The result of these human-made machines has been rapid alterations in the chemistry of the planet. It will take several hundreds, if not thousands, of years for microbes to restore Earth to a new equilibrium¹⁵⁸.

In essence, this is childhood’s end. We have mashed the microbial climate computer so much that it is broken, at least for our purposes. Microbes of course could care less. They have had trillions of children, and watched trillions die in five extinctions. This is just the sixth.

The human genome sequence revealed that we have virtually no unique genes. If we are lost, the world of microbes will proceed to carry out their functions and come to new steady states¹⁷¹. (Life’s Engines)

Unless we find some new horror to unleash (like engineered microbes) it is unlikely that we’ll end life on Earth, just civilization as we know it.

But that’s small comfort to, you know, us.

We Broke It We Bought It

One thing science can teach us is humility. The Earth was not created for us. The sun doesn’t revolve around us. Even the universe may be just one of many realities. In the same way, we are not the most important and powerful lifeform on this planet.
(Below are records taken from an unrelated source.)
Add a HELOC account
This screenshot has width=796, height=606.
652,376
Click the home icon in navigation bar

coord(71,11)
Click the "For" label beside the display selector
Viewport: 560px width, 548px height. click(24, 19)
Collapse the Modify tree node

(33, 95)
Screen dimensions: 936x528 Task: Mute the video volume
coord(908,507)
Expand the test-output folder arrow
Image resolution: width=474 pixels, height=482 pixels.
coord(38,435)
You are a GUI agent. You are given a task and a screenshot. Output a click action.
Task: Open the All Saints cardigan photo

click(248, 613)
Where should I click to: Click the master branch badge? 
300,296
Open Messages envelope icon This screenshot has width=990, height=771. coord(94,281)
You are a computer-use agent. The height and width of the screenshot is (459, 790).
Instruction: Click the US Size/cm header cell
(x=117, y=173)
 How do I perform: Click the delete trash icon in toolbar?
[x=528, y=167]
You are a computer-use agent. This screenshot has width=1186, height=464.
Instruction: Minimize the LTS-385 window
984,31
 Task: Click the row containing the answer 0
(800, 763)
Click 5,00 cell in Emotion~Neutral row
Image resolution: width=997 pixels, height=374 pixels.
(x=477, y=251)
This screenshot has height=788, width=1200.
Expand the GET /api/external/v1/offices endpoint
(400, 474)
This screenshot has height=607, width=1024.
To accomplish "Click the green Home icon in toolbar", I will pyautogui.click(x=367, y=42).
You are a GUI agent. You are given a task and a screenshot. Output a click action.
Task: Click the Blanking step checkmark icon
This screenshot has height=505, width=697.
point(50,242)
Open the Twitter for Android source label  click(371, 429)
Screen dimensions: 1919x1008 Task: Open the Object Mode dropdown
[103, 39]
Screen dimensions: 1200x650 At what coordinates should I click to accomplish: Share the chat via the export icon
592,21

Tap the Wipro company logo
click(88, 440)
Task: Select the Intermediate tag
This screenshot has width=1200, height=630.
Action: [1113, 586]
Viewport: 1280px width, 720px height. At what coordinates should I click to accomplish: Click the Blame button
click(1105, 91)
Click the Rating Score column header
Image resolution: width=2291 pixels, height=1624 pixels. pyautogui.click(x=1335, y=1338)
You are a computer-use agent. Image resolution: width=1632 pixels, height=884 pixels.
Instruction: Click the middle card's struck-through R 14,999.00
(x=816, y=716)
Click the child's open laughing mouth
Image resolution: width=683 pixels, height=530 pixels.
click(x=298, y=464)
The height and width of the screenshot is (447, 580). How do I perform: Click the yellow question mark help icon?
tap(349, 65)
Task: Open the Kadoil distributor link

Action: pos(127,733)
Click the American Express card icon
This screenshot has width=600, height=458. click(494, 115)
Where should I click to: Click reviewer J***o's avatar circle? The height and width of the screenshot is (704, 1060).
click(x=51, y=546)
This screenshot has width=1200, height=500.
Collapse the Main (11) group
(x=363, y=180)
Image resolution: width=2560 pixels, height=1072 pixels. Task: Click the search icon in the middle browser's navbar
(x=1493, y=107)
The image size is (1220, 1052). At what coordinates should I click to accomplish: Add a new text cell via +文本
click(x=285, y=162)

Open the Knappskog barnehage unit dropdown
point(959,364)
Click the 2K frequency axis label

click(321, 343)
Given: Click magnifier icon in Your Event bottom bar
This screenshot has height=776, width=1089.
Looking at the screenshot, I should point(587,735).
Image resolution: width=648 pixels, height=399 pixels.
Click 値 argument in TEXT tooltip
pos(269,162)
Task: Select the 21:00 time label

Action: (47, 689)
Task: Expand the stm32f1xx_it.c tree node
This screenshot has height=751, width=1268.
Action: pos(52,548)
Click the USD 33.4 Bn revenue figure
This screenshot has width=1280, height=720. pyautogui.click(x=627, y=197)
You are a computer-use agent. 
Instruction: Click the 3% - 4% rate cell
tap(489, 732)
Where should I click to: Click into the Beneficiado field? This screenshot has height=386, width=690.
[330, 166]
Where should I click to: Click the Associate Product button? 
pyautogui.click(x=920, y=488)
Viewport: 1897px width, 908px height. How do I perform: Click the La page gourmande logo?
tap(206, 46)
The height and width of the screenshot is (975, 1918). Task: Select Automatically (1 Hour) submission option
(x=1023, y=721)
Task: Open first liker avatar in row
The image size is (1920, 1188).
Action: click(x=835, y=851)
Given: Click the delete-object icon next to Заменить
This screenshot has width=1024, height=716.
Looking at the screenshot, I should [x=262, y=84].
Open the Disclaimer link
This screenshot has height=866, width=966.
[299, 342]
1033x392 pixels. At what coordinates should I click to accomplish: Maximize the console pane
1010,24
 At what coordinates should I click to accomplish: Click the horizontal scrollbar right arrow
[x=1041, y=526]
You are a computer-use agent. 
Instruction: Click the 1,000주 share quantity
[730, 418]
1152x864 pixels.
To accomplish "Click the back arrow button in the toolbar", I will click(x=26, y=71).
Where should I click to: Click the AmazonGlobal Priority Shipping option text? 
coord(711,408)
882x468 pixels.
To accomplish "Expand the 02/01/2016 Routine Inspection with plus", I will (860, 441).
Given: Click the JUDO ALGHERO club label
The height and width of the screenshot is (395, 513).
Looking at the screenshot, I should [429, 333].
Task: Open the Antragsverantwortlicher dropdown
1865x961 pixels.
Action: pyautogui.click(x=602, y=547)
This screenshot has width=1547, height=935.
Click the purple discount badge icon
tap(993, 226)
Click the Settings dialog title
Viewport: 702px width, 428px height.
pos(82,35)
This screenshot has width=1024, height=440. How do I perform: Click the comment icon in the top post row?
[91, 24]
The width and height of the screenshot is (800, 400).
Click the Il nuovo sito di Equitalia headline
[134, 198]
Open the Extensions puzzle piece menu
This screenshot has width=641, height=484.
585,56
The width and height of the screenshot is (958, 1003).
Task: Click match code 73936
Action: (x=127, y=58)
In the course of their evolutionary history, microbes have made this planet habitable for themselves and, ultimately, us. We are only passengers on the journey¹⁷². (Life’s Engines)

Humans are children, but we seem to have taken the wheel. We are changing the climate more in a hundred years than microbes did in millions. And we have comparatively less time to react.

The first step, as when in any hole, is to stop digging. Humans have to completely stop the use of fossil fuels, which is unleashing millions of years worth of microbial wrath every year.

The next step is a little humility.

We are geological children, standing on the shoulders of microbial giants, thinking that we’ve touched the sun. We should have a little respect for the dominant lifeform on this planet, and the geochemical symphony it conducts. We should learn a little and then, maybe, use the climate computer as adults.


Further Reading

I highly recommend further reading. The roots of climate change are in the deep and incredibly fascinating history of the Earth. As a start, Paul G. Falkowski’s Life’s Engines is a very readable and mind-bending trip into how microbes made the earth habitable. He has also published a reading list on Five Books, which I’ve been going through.